Does the description disclose side effects, auth requirements, rate limits, or destructive behavior?

With no annotations provided, the description carries the full burden of behavioral disclosure. It states this is a 'get' operation (implying read-only), but doesn't mention authentication requirements, rate limits, error conditions, or what 'comprehensive stats' actually includes. For a tool with authentication parameters, this is a significant gap.

Agents need to know what a tool does to the world before calling it. Descriptions should go beyond structured annotations to explain consequences.

Conciseness4/5

Is the description appropriately sized, front-loaded, and free of redundancy?

The description is a single, efficient sentence that gets straight to the point. There's no wasted verbiage or unnecessary elaboration, though it could be slightly more specific about what 'comprehensive stats' entails.

Shorter descriptions cost fewer tokens and are easier for agents to parse. Every sentence should earn its place.

Completeness2/5

Given the tool's complexity, does the description cover enough for an agent to succeed on first attempt?

For a tool with 5 parameters (including authentication), no annotations, and no output schema, the description is insufficient. It doesn't explain what 'comprehensive stats' returns, how authentication works, or how this differs from similar statistical tools. The agent lacks crucial context for proper tool invocation.

Complex tools with many parameters or behaviors need more documentation. Simple tools need less. This dimension scales expectations accordingly.

Parameters3/5

Does the description clarify parameter syntax, constraints, interactions, or defaults beyond what the schema provides?

The schema description coverage is 100%, so all parameters are documented in the schema. The description adds no additional parameter information beyond what's already in the schema, which is acceptable given the complete schema coverage. The baseline of 3 is appropriate when the schema does the heavy lifting.

Input schemas describe structure but not intent. Descriptions should explain non-obvious parameter relationships and valid value ranges.

Purpose4/5

Does the description clearly state what the tool does and how it differs from similar tools?

The description clearly states the action ('Get') and resource ('comprehensive stats for a WordPress site'), making the purpose understandable.

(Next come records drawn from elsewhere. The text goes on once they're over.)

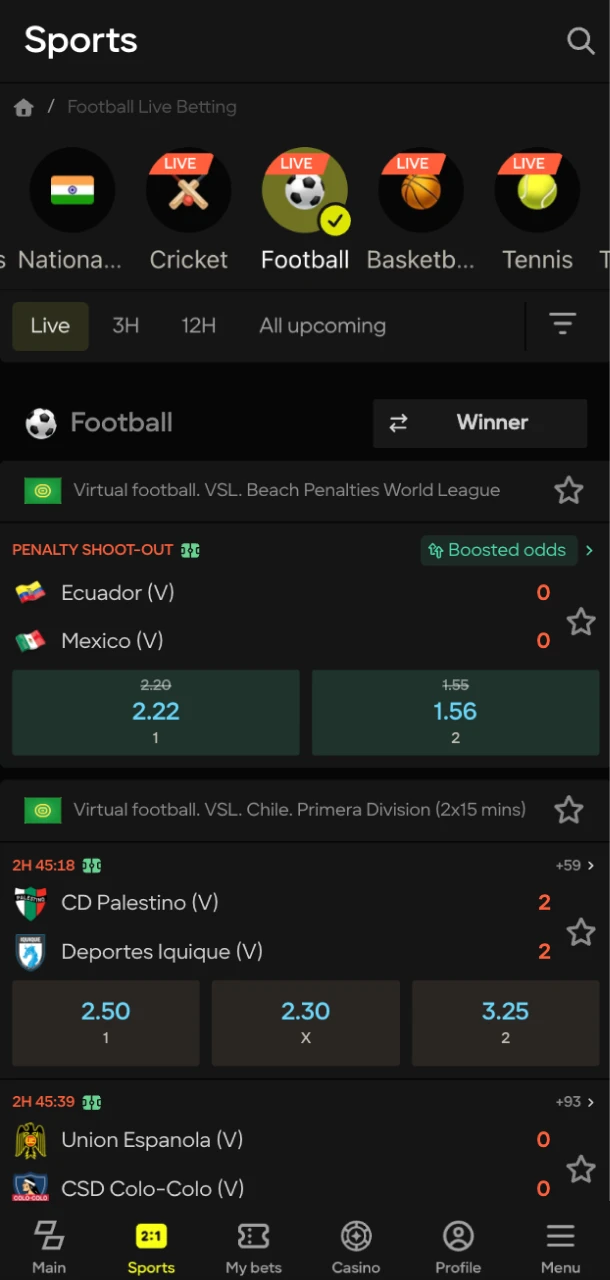Select the Basketball sport icon

[x=420, y=190]
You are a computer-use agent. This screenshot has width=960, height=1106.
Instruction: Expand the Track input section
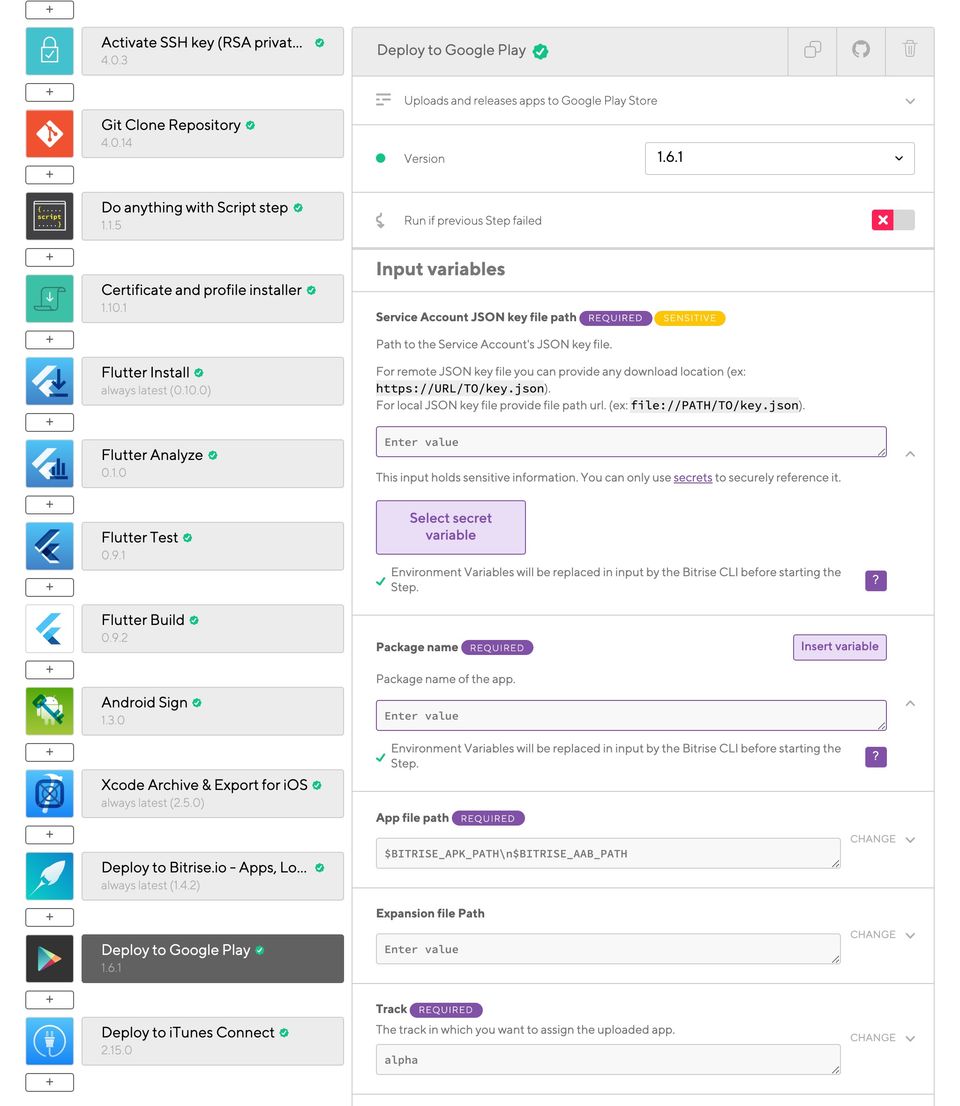(910, 1038)
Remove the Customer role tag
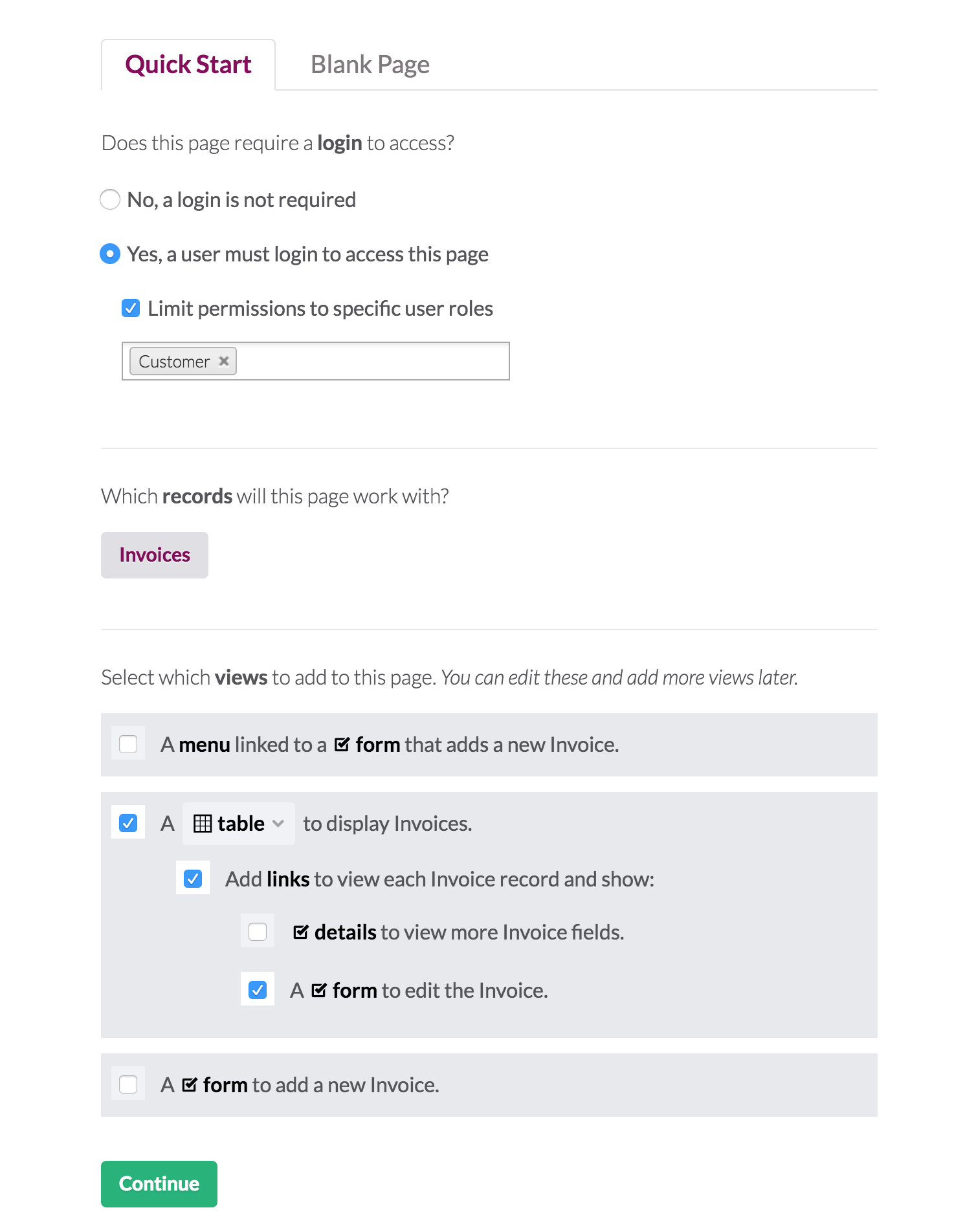This screenshot has height=1232, width=976. [x=224, y=361]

However, it doesn't differentiate from sibling tools like 'get-stats-summary' or 'get-stats-highlights', which appear to offer similar statistical functionality.

Agents choose between tools based on descriptions. A clear purpose with a specific verb and resource helps agents select the right tool.

Usage Guidelines2/5

Does the description explain when to use this tool, when not to, or what alternatives exist?

The description provides no guidance on when to use this tool versus alternatives like 'get-stats-summary' or 'get-stats-highlights'. There's no mention of prerequisites, use cases, or exclusions, leaving the agent without context for tool selection.

Agents often have multiple tools that could apply. Explicit usage guidance like "use X instead of Y when Z" prevents misuse.